La gestión de la menstruación ha dejado de ser un tema tabú para convertirse en un imperativo de derechos humanos y salud pública. Recientemente, Mexicanos Primero ha publicado un manual de acción integral que busca erradicar la pobreza menstrual en los planteles educativos de México. El documento no solo propone una guía técnica, sino que plantea un cambio de paradigma: transitar de la gestión privada y silenciosa de la menstruación hacia un entorno escolar que garantice la dignidad, la equidad y la permanencia académica de las estudiantes.

Los Pilares de la Gestión Menstrual Escolar

El manual propone un enfoque transversal basado en tres ejes fundamentales que deben operar de manera simultánea para ser efectivos:

  • Educación Menstrual basada en evidencia: Se propone una enseñanza científica y oportuna que rompa mitos. Bajo la lógica de la Nueva Escuela Mexicana (NEM), se sugiere que este conocimiento no sea exclusivo de las niñas, sino que involucre a varones, docentes y familias para eliminar el estigma.
  • Acceso a Insumos Higiénicos: La propuesta va más allá de la toalla desechable, sugiriendo la diversificación hacia opciones sostenibles (copas, toallas de tela) y modelos de distribución innovadores, como la figura de la «Aliada de la Luna», una persona de apoyo que gestione el acceso a los productos.
  • Infraestructura Sanitaria: Se enfatiza la necesidad de espacios privados, con agua potable, iluminación y manejo adecuado de desechos, asegurando que la infraestructura no sea un obstáculo para el ejercicio del derecho a la educación.

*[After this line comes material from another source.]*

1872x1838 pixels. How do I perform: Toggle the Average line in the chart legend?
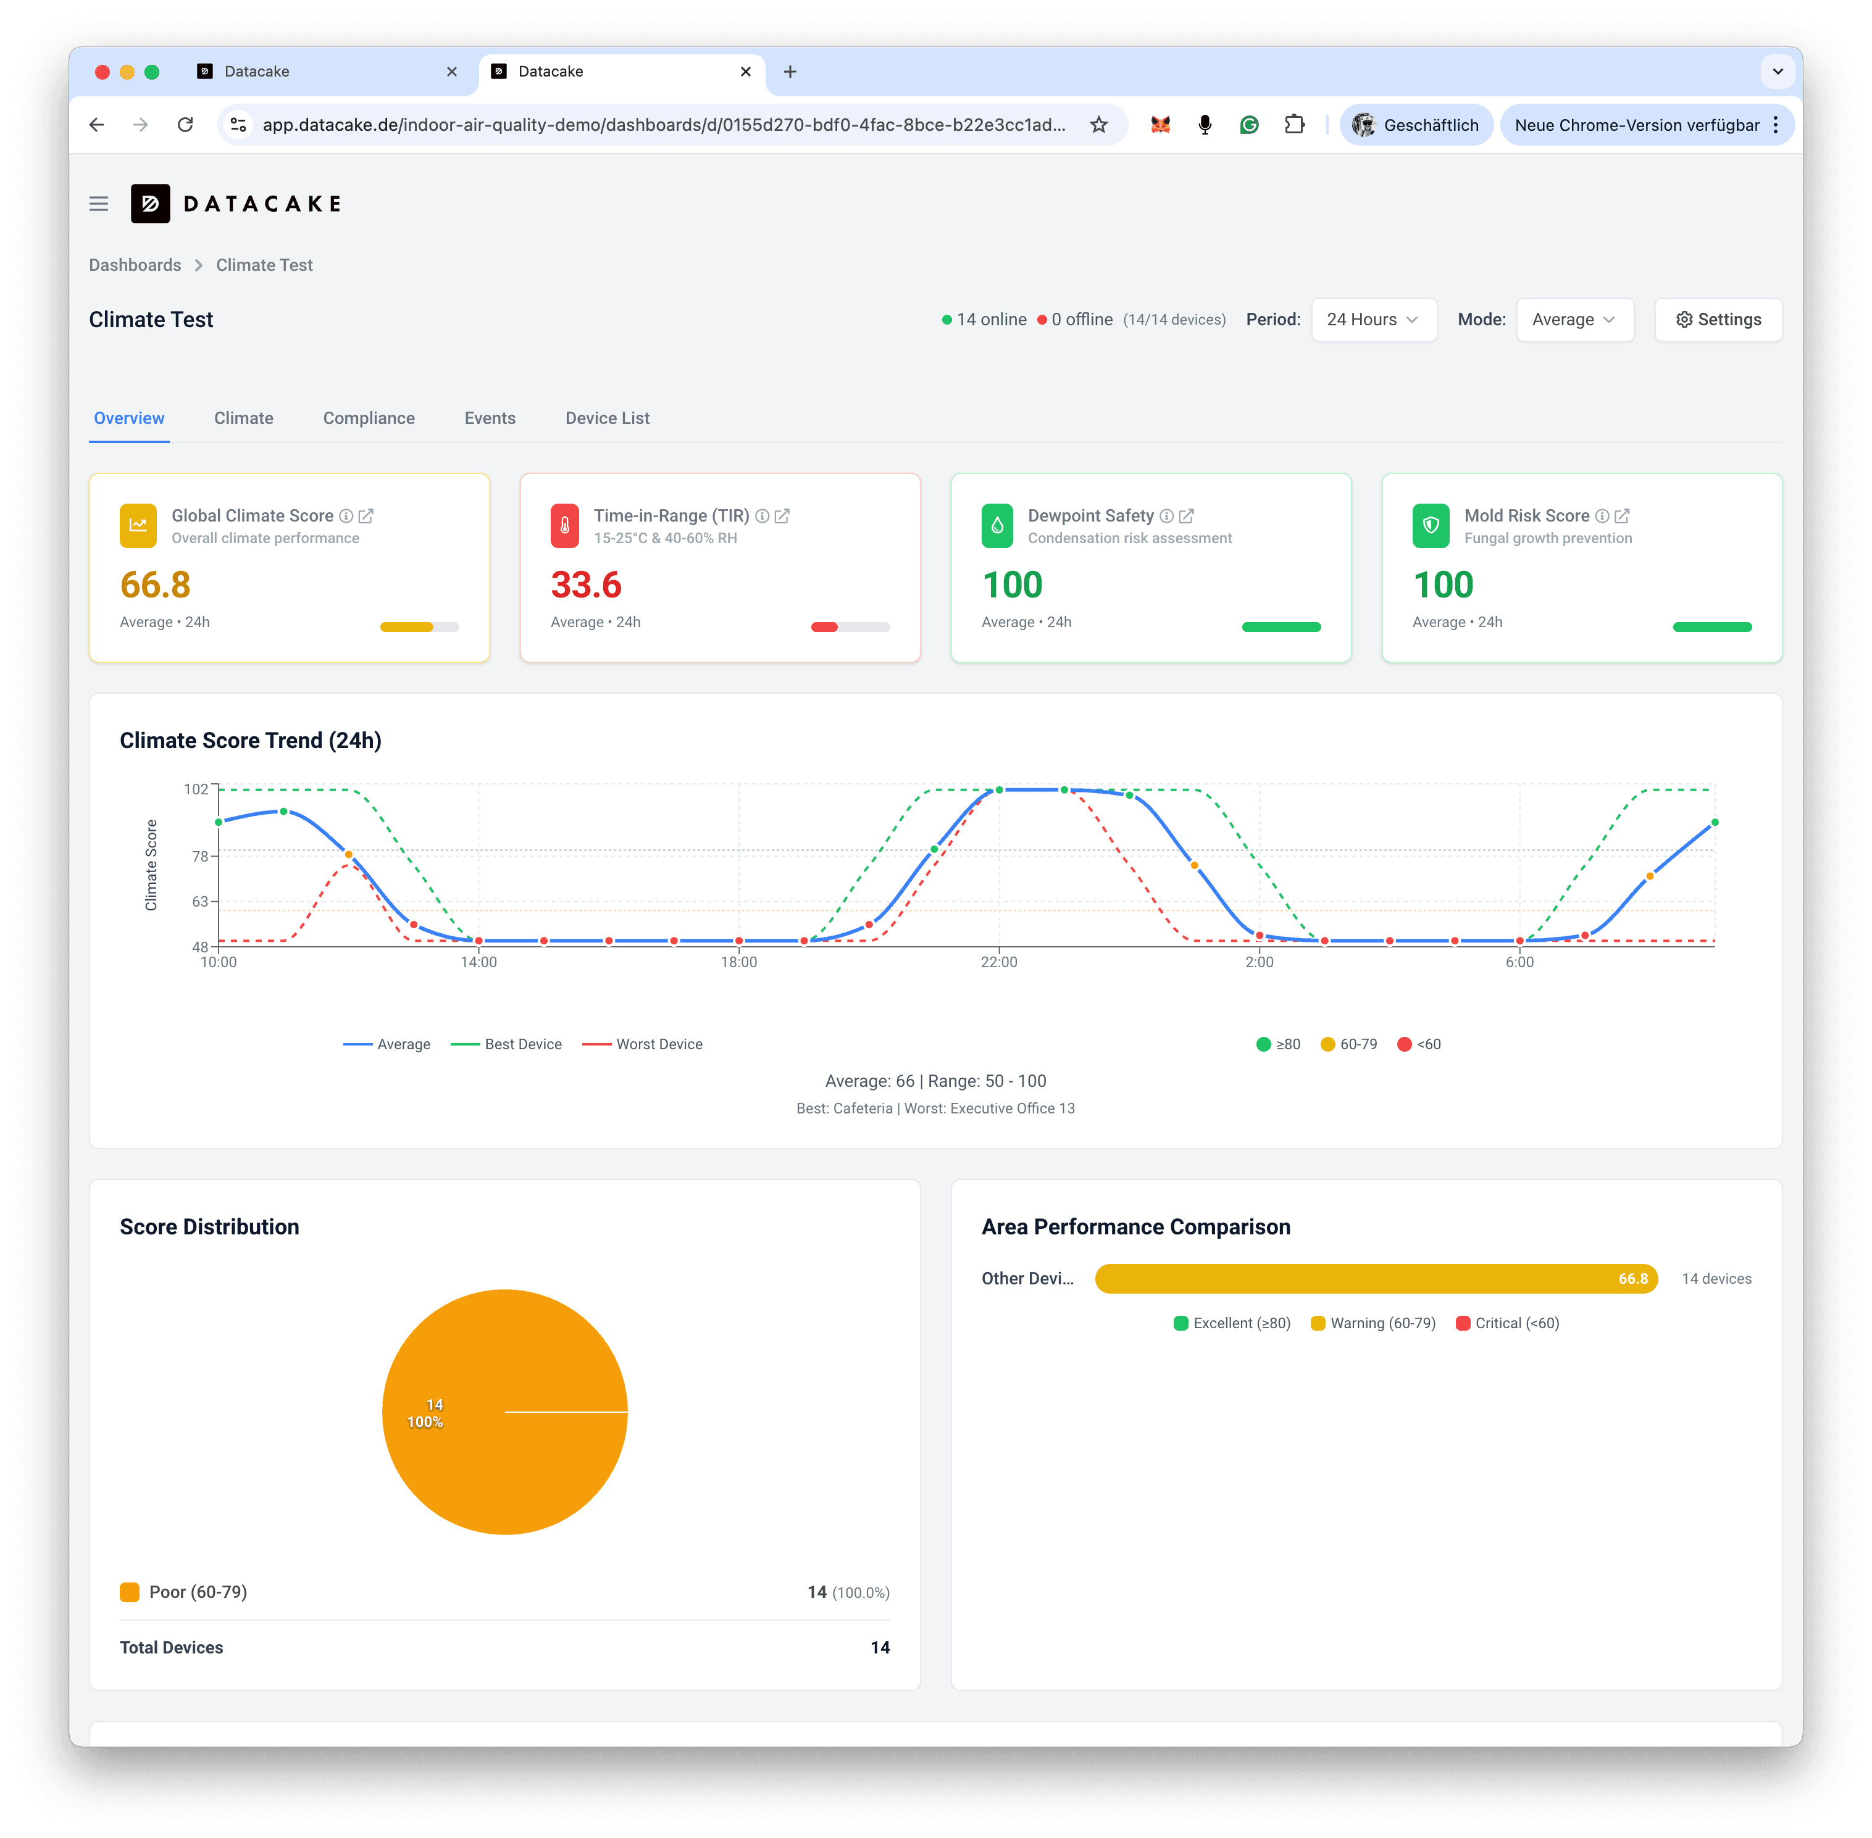click(x=387, y=1044)
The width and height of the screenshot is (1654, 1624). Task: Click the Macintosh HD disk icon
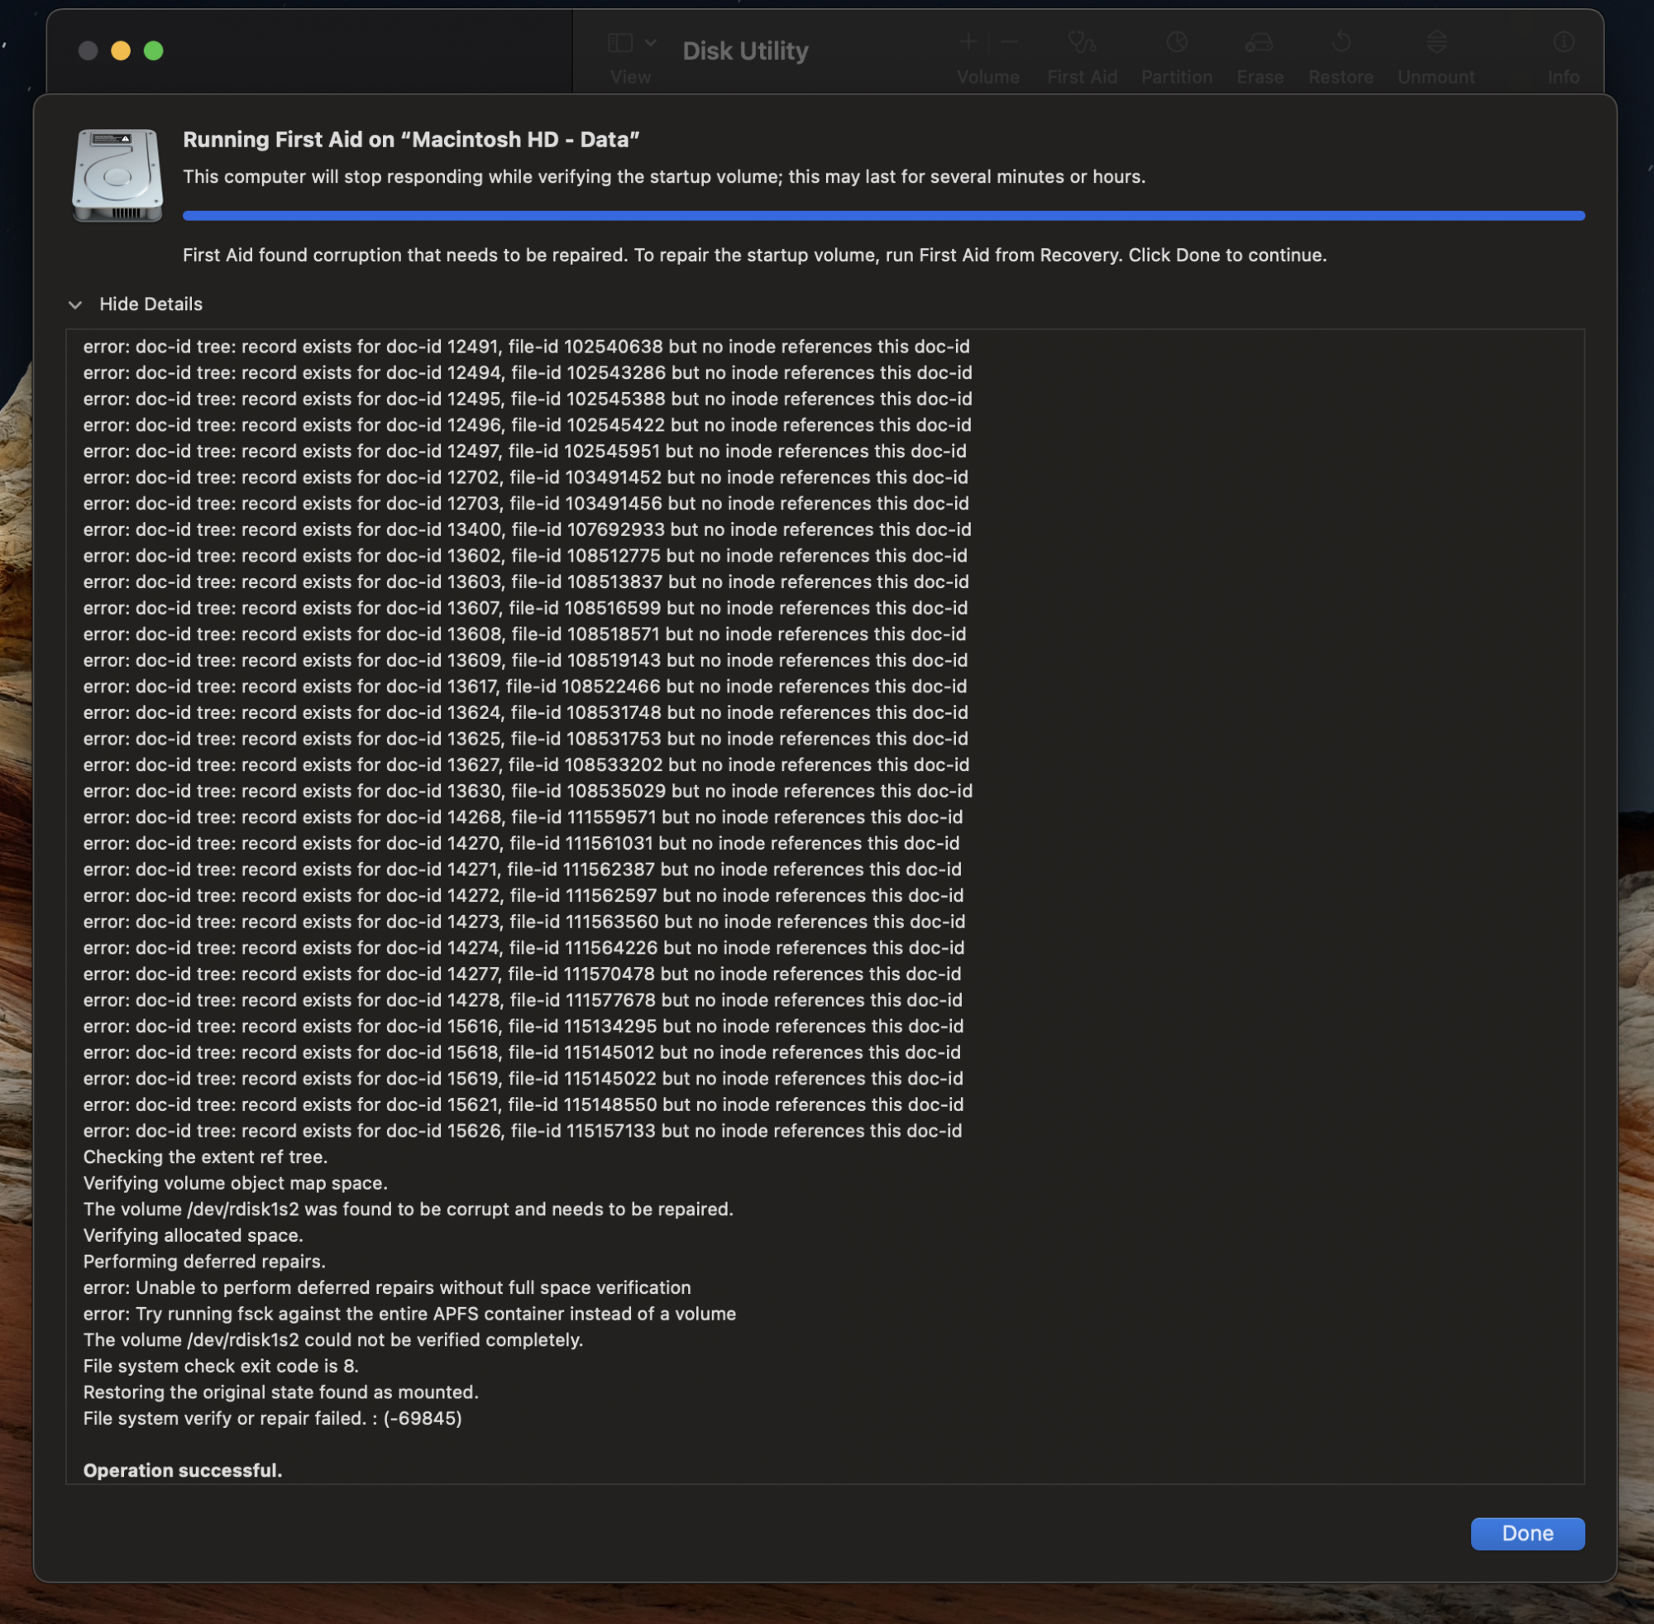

«En México, 4 de cada 10 niñas prefieren quedarse en casa durante su periodo menstrual». Esta cifra de UNICEF evidencia que la pobreza menstrual no es solo un problema de salud, sino un factor directo de ausentismo y rezago educativo.

Para operativizar esto, el documento sugiere diagnósticos escolares mediante checklists de 14 puntos y, ante la ausencia de presupuesto gubernamental, propone modelos de autogestión como el «Dona y Repón» o talleres de elaboración de insumos sostenibles.

La Realidad Escolar: Donde el Manual choca con el Aula

Como editores de El Pizarrón Crítico, es nuestro deber preguntar: ¿en qué medida estas directrices son aplicables en la cotidianidad de una escuela pública promedio en México?

Desde una perspectiva analítica, encontramos tensiones profundas. Primero, la brecha de infraestructura. El manual menciona módulos sanitarios equipados con costos que superan el millón de pesos; sin embargo, miles de directivos luchan diariamente solo para que el suministro de agua sea constante o para que las puertas de los baños tengan un cerrojo funcional. ¿Es realista exigir un estándar de «menstruación digna» cuando el estado no garantiza lo básico?

Segundo, la carga administrativa y docente. La creación de la figura de la «Aliada de la Luna» o la implementación de talleres de autogestión recae, inevitablemente, en el personal docente o administrativo. En un contexto de saturación laboral y estrés docente, ¿estamos transformando un problema de salud pública en una nueva tarea administrativa para el maestro?

Finalmente, el modelo de «Dona y Repón» plantea un dilema ético y económico. Si bien la comunidad puede organizarse, basar el derecho a la salud menstrual en la caridad o la voluntad de los padres de familia —quienes a menudo viven en las mismas condiciones de pobreza que las alumnas— podría ser un paliativo insuficiente que invisibiliza la responsabilidad del Estado.

El documento de Mexicanos Primero es una hoja de ruta necesaria y valiente, pero su éxito no depende de la voluntad del maestro que quiere ayudar, sino de que las políticas públicas transiten de la sugerencia técnica al presupuesto asignado y etiquetado.

Para abrir el debate en los comentarios:

1. ¿Consideras que la autogestión comunitaria (colectas y donaciones) es una solución viable o una forma de eximir al Estado de su responsabilidad?

2. Como docente o directivo, ¿en qué medida crees que la gestión de la salud menstrual debería integrarse en la carga laboral docente sin que se convierta en una presión administrativa más?